Naître à 24 semaines de grossesse
Il y a exactement un an, je ne connaissais pas la journée mondiale de la prématurité. Ce que je connaissais jusqu’alors c’était l’anxiété et la peur de te perdre, mon petit bébé. Naître à 24 semaines de grossesse.
17 novembre 2015
Ça fait 35 jours que je suis alitée à l’hôpital et que mon utérus se contracte et saigne sans cesse.
Ça fait 35 jours que je suis à risque de te perdre à n’importe quel moment et qu’on se bat ensemble pour aller plus loin dans la grossesse.
Tantôt on me parle d’un placenta prævia, tantôt on me parle d’un décollement placentaire. On m’a même suggéré l’avortement. Il n’y a rien de très clair et on ne sait pas le sort que nous réserve l’avenir. Mais tous sont unanimes, on ne se rendra pas à terme. J’arrive à 23 semaines de grossesse. Chaque jour, chaque heure et chaque minute est un long et dur combat.
Je me suis réveillée le 12 novembre, pour une énième fois, en hémorragie et en contractions. Mais ce matin-là, c’était plus fort et plus douloureux. Le médecin m’examine et me dit : appelle ton conjoint, tu accoucheras aujourd’hui! À ce moment-là, je n’entendais plus rien. Notre monde venait de s’écrouler. Je savais que si j’accouchais maintenant, je te perdais.
On s’est accroché l’une à l’autre et on a décidé de continuer
Papa et grand-maman se relaient à notre chevet parce que l’angoisse est rendue trop grande pour rester seules. J’ai tellement peur de te perdre! En ce 17 novembre, si j’accouche, tu n’as aucune chance de survivre. J’attends avec anxiété notre transfert vers un centre pouvant accueillir les bébés comme toi, extrêmes prématurés. Chaque minute est rendu un cauchemar et je ne sais pas combien de temps nous pourrons encore l’endurer.
Le lendemain, on m’apprend qu’une place nous attend à l’hôpital général juif de Montréal. Le transfert en ambulance s’est bien passé et mon anxiété a baissé d’un cran. Je suis entre de bonnes mains et je me sens un peu plus en confiance pour pouvoir poursuivre cette aventure. Mais j’ignore alors qu’un nouveau choc m’attend dès notre arrivée à l’hôpital.
Au cours de mon examen médical, le médecin me dit : il n’y a presque plus de liquide amniotique. Ça y est, c’est terminé, il y a peu de chance que tu t’en sortes… Depuis combien de temps tu ne baignes plus dans ton liquide? J’en ai aucune idée, j’ai tellement perdu de sang! Ou était-ce plutôt du liquide amniotique?
23 semaines et 1 jour de grossesse
On me parle de 30 % de chance de survie. Et dans quelles conditions? Tout se bouscule dans ma tête. Papa m’a rejoint rapidement, il est aussi paniqué que moi. On doit faire des choix, là, maintenant : césarienne, interventions ou non, etc. On a attendu de rencontrer l’obstétricienne et le néonatalogiste pour y voir un peu plus clair. Heureusement, Ils nous ont rassurés et nous ont même dit que tu pouvais vivre encore plusieurs semaines sans liquide. Mais il fallait absolument se rendre le plus loin possible. Wow! C’est encore possible? Quelle merveilleuse nouvelle! Ouf! Une chose de moins sur laquelle angoisser…

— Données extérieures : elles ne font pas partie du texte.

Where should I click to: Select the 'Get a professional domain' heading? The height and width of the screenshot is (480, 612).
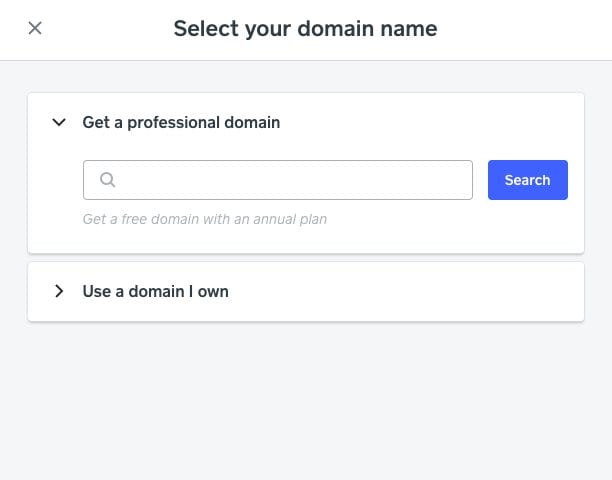pos(181,122)
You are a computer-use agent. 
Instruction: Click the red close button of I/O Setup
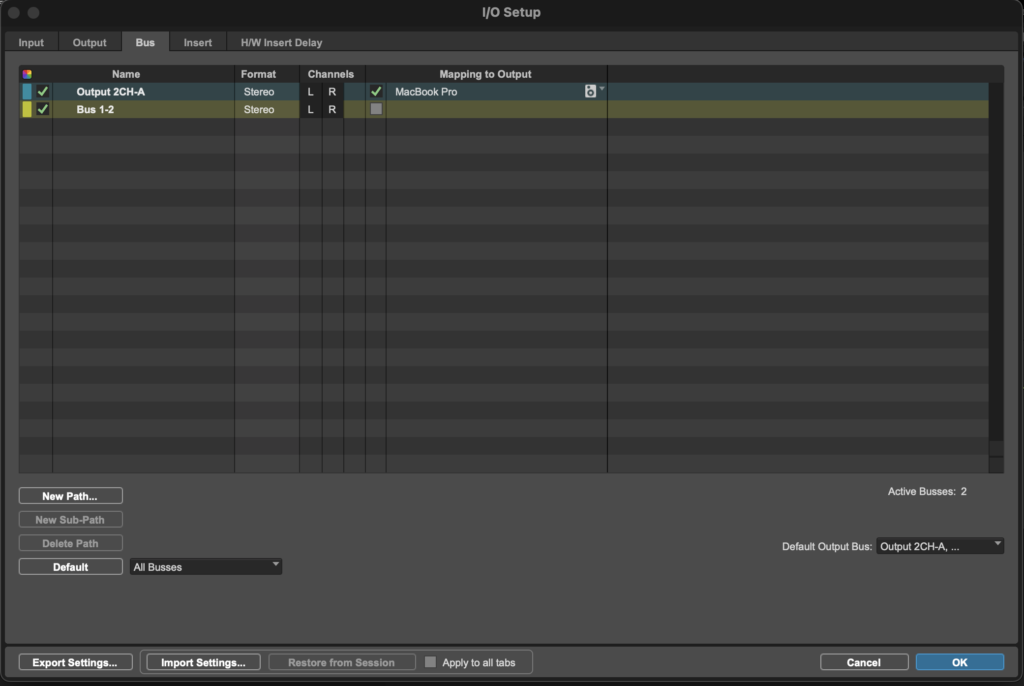[x=14, y=13]
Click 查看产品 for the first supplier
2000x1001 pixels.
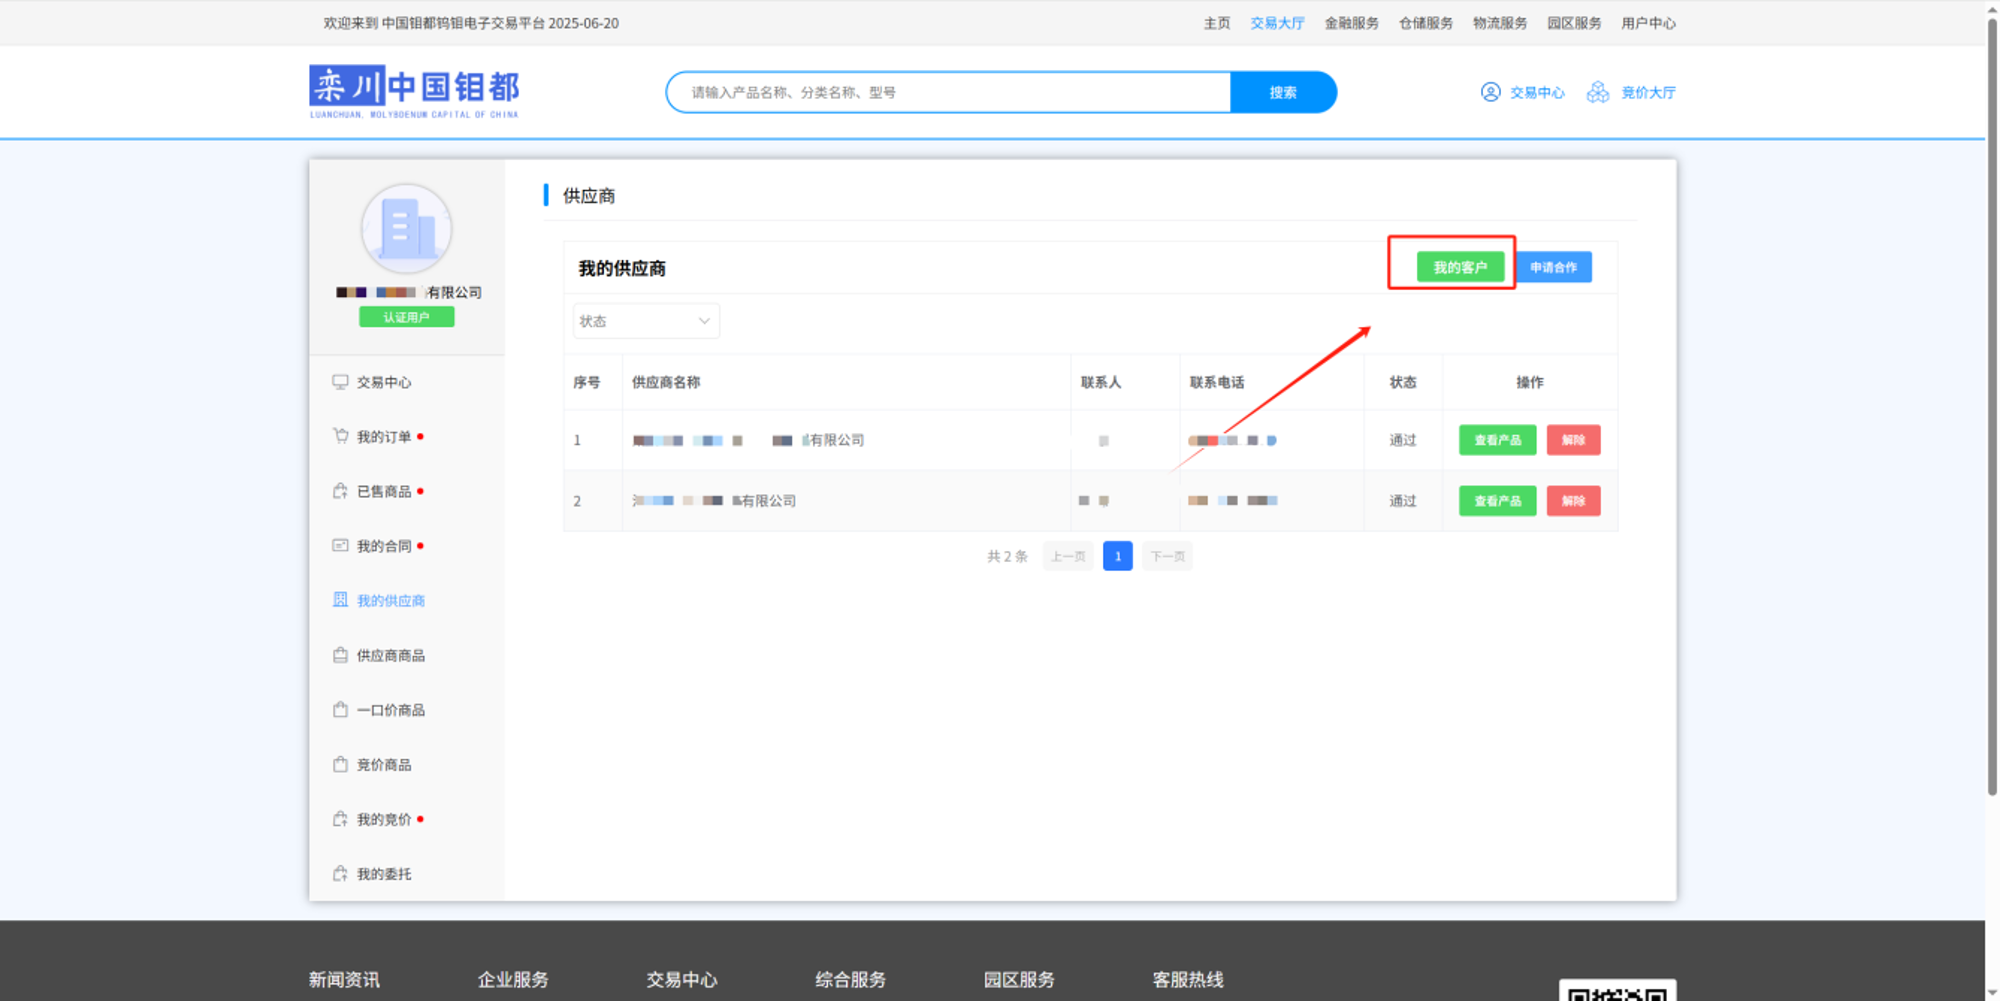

On est prêt à aller au front, tassez-vous de là! Pis on pourra prendre d’autres décisions plus tard, selon ton état de santé à l’accouchement. Nous n’avons aucune idée de ce qu’est la prématurité, mais pour moi l’important c’est ta survie, pour le reste, on verra plus tard.
Les jours suivants furent plus difficiles
Plus ça va et plus je sens que mes réserves physiques et mentales s’amoindrissent. J’ai reçu des injections de Bétaméthasone pour aider la maturation de tes poumons? J’ai passé ma nuit à recevoir du sulfate de magnésium pour la protection de ton système nerveux. Les contractions, elles, sont de plus en plus fortes et de plus en plus fréquentes. Ton petit cœur commence à avoir des moments de faiblesse.

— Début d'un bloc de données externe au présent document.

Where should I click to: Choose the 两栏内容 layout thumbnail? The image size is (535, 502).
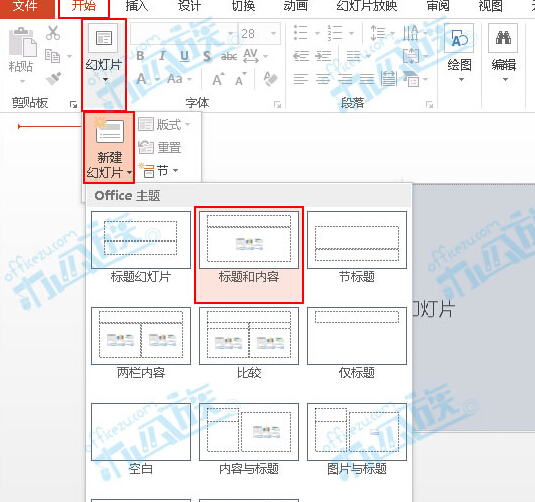(141, 343)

23 semaines et 6 jours de gestation
23 novembre 2015. Ce fut la journée la plus difficile de notre combat avant ta naissance. Je me sens à bout de force. Sera-t-on capable de poursuivre? Combien de minutes, combien d’heures, combien de jours de plus?
Je finis malgré tout par m’endormir paisiblement cette nuit-là, me donnant un petit regain pour poursuivre cette lutte.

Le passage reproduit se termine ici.